To become an LPR, most individuals must first be sponsored for an immigrant[1] visa. The following categories of individuals can be sponsored:

Family based sponsorship: Employment based-sponsorship:

 

-Parents, spouses, and minor children of US Citizens;

-Adult unmarried & married children of US Citizens*;

-Spouses and children of Lawful Permanent Residents*;

-Siblings of US citizens*.

-Individuals of extraordinary ability, outstanding researchers/academics, multi-national executives/managers (can sponsor themselves);

-Professionals with advanced degrees, individuals of exceptional activities**;

-Professional, skilled, or unskilled workers*;

-Special immigrants;

-Investors**

 

* These categories are currently backlogged, meaning there are wait times of one or several years before the person holding the visa can apply for the green card. Professional, skilled, or unskilled workers are backlogged for individuals from India, Mexico, and the Philippines.

**These categories are backlogged, but only for individuals from China.

In addition to sponsorship categories, there is also the Diversity Visa, more commonly known as the “Green Card Lottery”. Nationals of countries with low immigration rates to the United States can apply for the lottery if they have a high school diploma or satisfy other work requirements and otherwise qualify to either adjust their status in the United States or consular process (see paragraph below). Lottery applications must be submitted via the internet in the period prescribed by the Department of State (generally 30 days starting with the first Monday of October). The entire application process must be completed within the year. Although only 55,000 green cards are available through the lottery every year, upward of 100,000 applications are selected on the presumption that many will not meet all qualifying requirements. Generally, the higher the number assigned to a selected applicant, the less likely it is that the applicant will actually receive a visa number available to them and be able to complete the process within the year.[2]

Other individuals who can apply for a LPR status (a green card) without needing an immigrant visa are: victims of domestic violence[3], asylees, U visa holders and children who cannot be reunited with one or both parents because of abuse, neglect, or abandonment.

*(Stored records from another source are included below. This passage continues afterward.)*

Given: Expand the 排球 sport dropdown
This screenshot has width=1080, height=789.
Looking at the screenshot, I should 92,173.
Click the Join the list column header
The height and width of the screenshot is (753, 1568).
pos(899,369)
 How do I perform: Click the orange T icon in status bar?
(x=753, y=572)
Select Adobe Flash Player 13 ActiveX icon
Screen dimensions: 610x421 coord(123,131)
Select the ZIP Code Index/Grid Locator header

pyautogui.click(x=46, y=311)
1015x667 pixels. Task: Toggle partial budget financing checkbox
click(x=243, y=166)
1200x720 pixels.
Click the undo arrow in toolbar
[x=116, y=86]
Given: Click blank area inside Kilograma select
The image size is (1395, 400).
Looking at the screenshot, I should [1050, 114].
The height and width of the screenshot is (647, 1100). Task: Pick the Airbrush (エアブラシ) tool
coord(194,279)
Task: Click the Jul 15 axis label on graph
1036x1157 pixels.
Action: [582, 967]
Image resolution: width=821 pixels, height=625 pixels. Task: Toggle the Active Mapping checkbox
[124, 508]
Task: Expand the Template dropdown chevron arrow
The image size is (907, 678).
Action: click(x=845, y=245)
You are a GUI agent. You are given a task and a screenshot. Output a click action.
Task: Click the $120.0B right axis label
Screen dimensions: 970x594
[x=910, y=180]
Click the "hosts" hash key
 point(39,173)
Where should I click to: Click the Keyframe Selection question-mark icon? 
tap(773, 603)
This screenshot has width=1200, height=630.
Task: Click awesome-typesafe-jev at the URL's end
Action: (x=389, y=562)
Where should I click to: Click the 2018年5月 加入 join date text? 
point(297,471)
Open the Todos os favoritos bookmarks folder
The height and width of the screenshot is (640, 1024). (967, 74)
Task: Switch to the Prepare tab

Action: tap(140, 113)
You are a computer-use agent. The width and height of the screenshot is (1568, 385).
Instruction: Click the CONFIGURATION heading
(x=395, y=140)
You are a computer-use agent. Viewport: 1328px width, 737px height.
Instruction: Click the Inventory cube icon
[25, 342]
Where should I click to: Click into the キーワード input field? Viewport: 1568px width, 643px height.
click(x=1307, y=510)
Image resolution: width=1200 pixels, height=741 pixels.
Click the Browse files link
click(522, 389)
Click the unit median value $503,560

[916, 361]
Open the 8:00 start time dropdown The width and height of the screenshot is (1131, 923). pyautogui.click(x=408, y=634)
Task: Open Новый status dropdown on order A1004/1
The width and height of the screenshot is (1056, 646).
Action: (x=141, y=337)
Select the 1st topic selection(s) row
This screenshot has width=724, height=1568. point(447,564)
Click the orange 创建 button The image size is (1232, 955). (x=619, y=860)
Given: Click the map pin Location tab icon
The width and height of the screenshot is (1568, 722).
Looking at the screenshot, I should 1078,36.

Individuals can apply for a green card in the United States through a process called “adjustment of status” or abroad via “consular processing”. To be eligible for adjustment of status, an individual must have been admitted into the U.S. (i.e. gone through a border inspection checkpoint, even if with fraudulent documents) and must meet certain other requirements. The most common disqualifiers for adjustment of status are illegal entry (“Entry Without Inspection”) or being undocumented in the United States (unless the green card application is for the spouse, parent, or minor child of a US Citizen). All individuals can present themselves to a consulate for processing, but if they have previously had violations of immigration laws, been in the United States unlawfully for a certain period of time, and/or been deported from the United States, they may be subject to bars that would prevent them from entering the United States.

Non-Immigrant Statuses

Immigration laws have a large number of visas available for individuals wishing to come to the United States for a specific purpose[4]. These include a wide variety of work-related visas (H1-B for professional occupations; O & P visas for artists, entertainers, athletes; L visas for inter-company transferees or managers; and A, E or G visas for diplomats etc.). They also include visit visas for tourists and business purposes, student visas, exchange or vocational students, etc. These visas are meant to be temporary and, while some can be renewed for long periods of time, do not lead to permanent resident status in and of themselves. Some can be applied for and obtained from within the United States, but most require a visit to a consulate abroad. Those tied to employment also allow for authorization to work in the United States, though not all will extend that to the spouses of the visa holder.

Humanitarian Benefits

The United States, through its own policy as well as obligations under international law, offers protections to those fleeing harm. This includes resettling refugees who have been processed abroad, as well as permitting individuals in the United States or at its borders to apply for asylum. Those who do not meet statutory requirements for asylum may still have orders of removal withheld pursuant to the Immigration and Nationality Act or the United Nations Convention Against Torture, to which the US is a party to. Unlike refugee or asylee status, which leads a year later to permanent resident status and, from there, US citizenship, withholding orders only protect the individual from being removed to their country of origin. While they allow for work authorization in the United States, they do not grant status, meaning that any person granted withholding of removal who leaves the United States will not be able to return.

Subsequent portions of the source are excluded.